Government told of staff cuts, store closures and price rises following the budget
Some of the UK’s largest retailers have joined indies in slamming the government for its recent budget which piled increased costs on employers.
More than 70 businesses, including Tesco, Sainsbury’s, Next, Amazon and Boots have signed a letter organised by the British Retail Consortium to Chancellor Rachel Reeves warning that retail jobs will be lost, stores will shut, and prices will have to rise due to the hikes.
The October budget saw the rate of employers’ national insurance by 1.2% to 15% from April, and the level where employers begin paying on each staff member’s salary lowered from £9,100 a year to £5,000.
The letter comes after Tesco estimated it faces paying £1bn extra NI, while Asda chair Lord Stuart Rose revealed the £100m the retailer faces was “not an easy swallow”, and it says the measures, which include raising the national minimum wage, and new levies on packaging, could raise the sector’s costs by up to £70billion per year.
And The Entertainer is another retailer which has spoken openly about how it has cut some of its shop opening plans due to the increased costs imposed by the budget.
Greeting card retailers have already blasted the budget with David Robertson, who runs the family business JP Pozzi in Buckie and Elgin, pulling no punches in his assessment: “This budget leaves me with little to be enthusiastic about and a real worry about where we find the money to pay all these increases. To me this feels very much like an anti-High Street and anti-small business budget – quite simply we are left with little positives to cling to.
“The rise in NI and the drop in threshold alongside another larger increase in minimum wage are three real body blows which will hurt us greatly.

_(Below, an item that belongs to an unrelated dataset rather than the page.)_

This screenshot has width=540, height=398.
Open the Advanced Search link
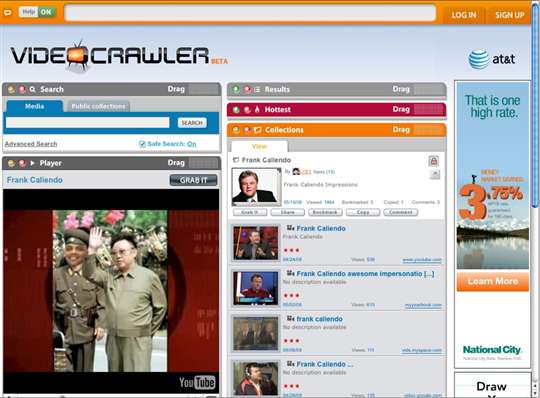pos(31,144)
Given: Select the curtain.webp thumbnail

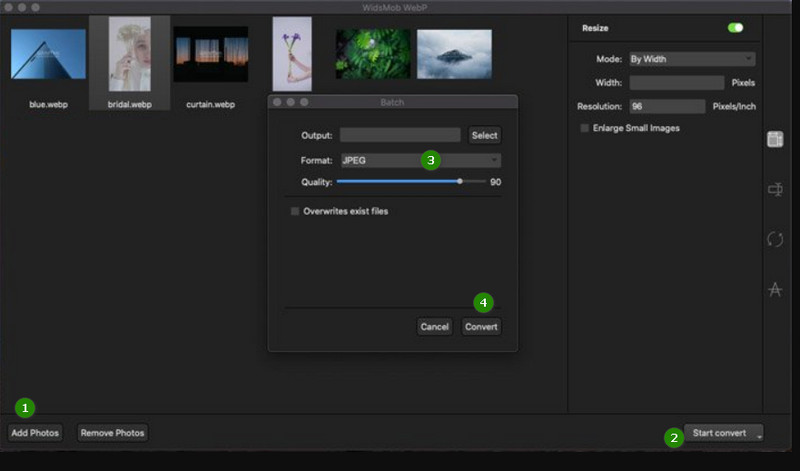Looking at the screenshot, I should [210, 54].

It’s a 15% increase in two years to the minimum wage rate and I don’t see the government giving this to any of the doctors or teachers.

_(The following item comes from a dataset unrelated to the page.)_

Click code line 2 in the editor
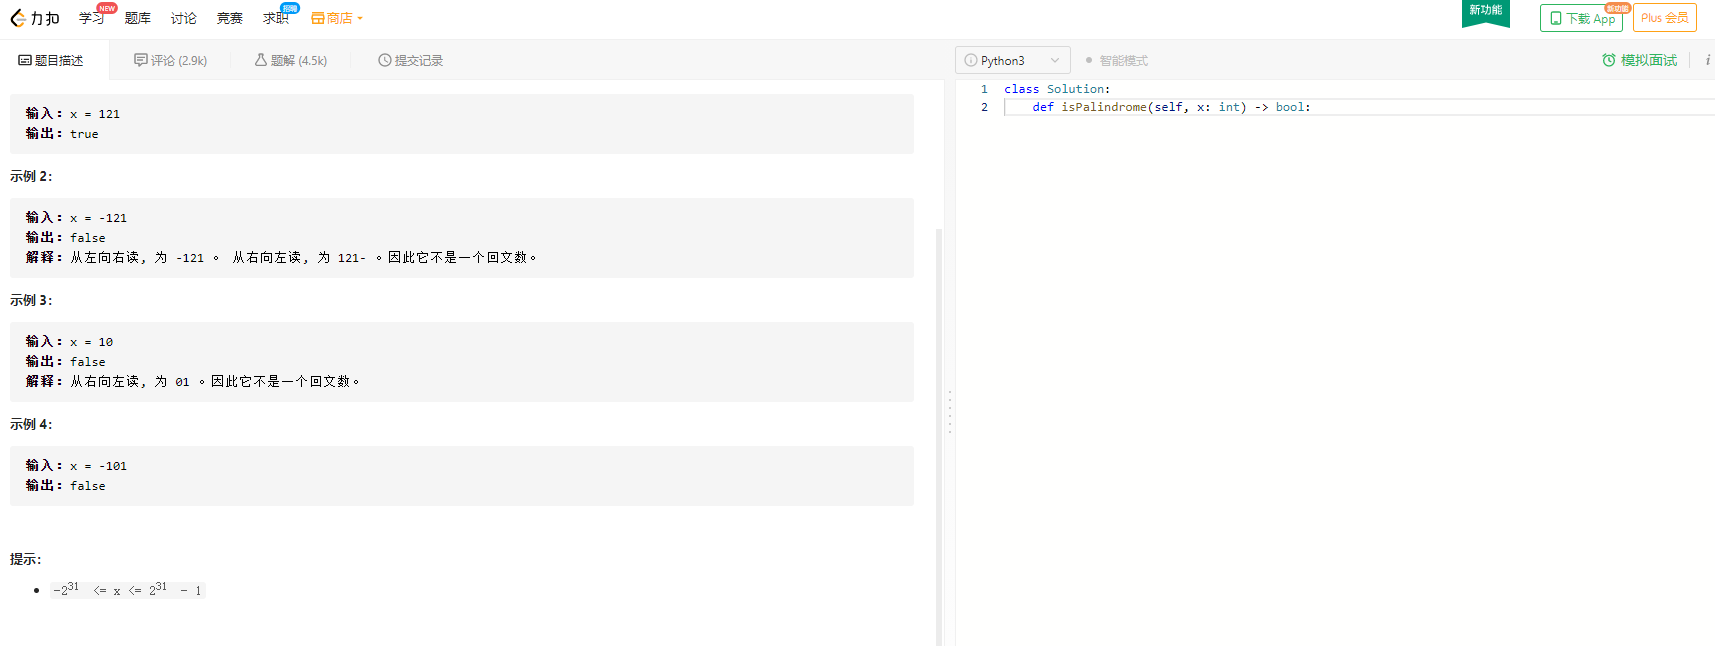The image size is (1715, 646). point(1170,107)
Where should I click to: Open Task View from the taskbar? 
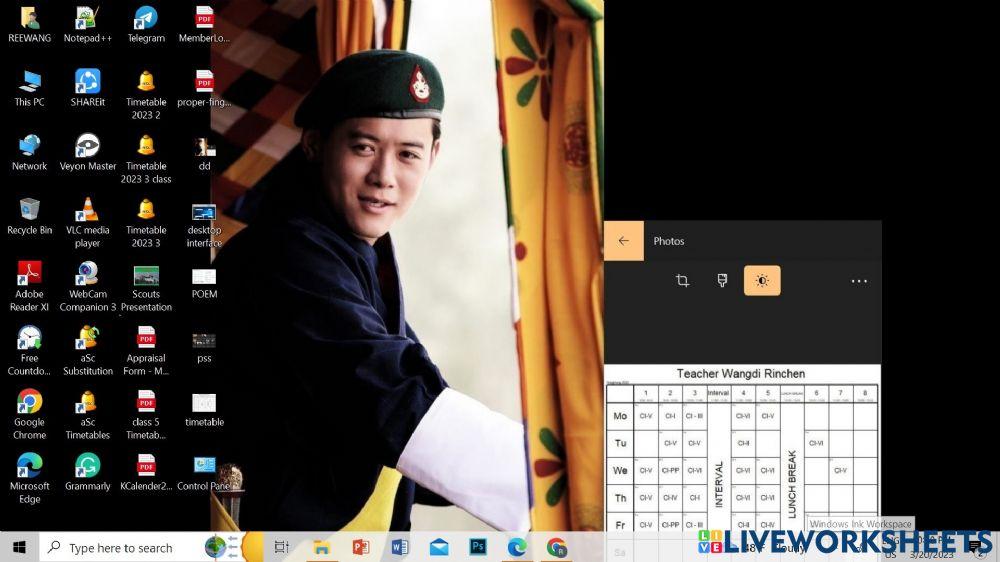282,547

“They say that they want to support small business but this is nothing more than lip service as they neither understand nor care about the working man who incidentally owns or has built a small business.”

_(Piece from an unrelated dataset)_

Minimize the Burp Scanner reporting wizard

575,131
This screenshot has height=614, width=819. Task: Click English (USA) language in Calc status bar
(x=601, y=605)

And, agreeing with the big retailers’ assessment, he added: “These measures will force many businesses to make difficult decisions about staff, hours and indeed if they want to continue. I know personally I need to look at everything very carefully and have started to do so.”
The BRC letter states: “For any retailer, large or small, it will not be possible to absorb such significant cost increases over such a short timescale. The effect will be to increase inflation, slow pay growth, cause shop closures and reduce jobs, especially at the entry level.
“This will impact High Streets and customers right across the country. We are already starting to take difficult decisions in our businesses and this will be true across the whole industry and our supply chain.”
“We appreciate government’s focus on improving the fiscal situation and investing in public services; we also recognise the role businesses have in supporting this but the sheer scale of new costs and the speed with which they occur create a cumulative burden that will make job losses inevitable, and higher prices a certainty.”
A Treasury spokesman said: “With our public services crumbling and an inherited £22bn fiscal black hole from the previous government, we had to make difficult choices to fix the foundations of the country and restore desperately-needed economic stability to allow businesses to thrive.
“By doing this, more than half of employers will either see a cut or no change in their national insurance bills, there will be £22.6bn more for the NHS and workers’ payslips will be protected from higher tax.”
The latest survey being carried out by the Independent Retailers’ Confederation, of which the GCA is a member, is looking for cardies opinions to be able to feedback to the government.
The deadline for the quarterly Heartbeat survey, which covers Q3 2024, is Friday, 22 November, and
question nine says: “Thinking about the budget announcements relating to national insurance, national minimum wage and business rates relief, please score how comfortable they will be for your business to accommodate,” giving choices of very difficult, quite difficult, neutral, quite easy and very easy.
There’s a chance to expand on those answers, and respondents are also asked if they’re making any changes to their business plans because of the budget announcements.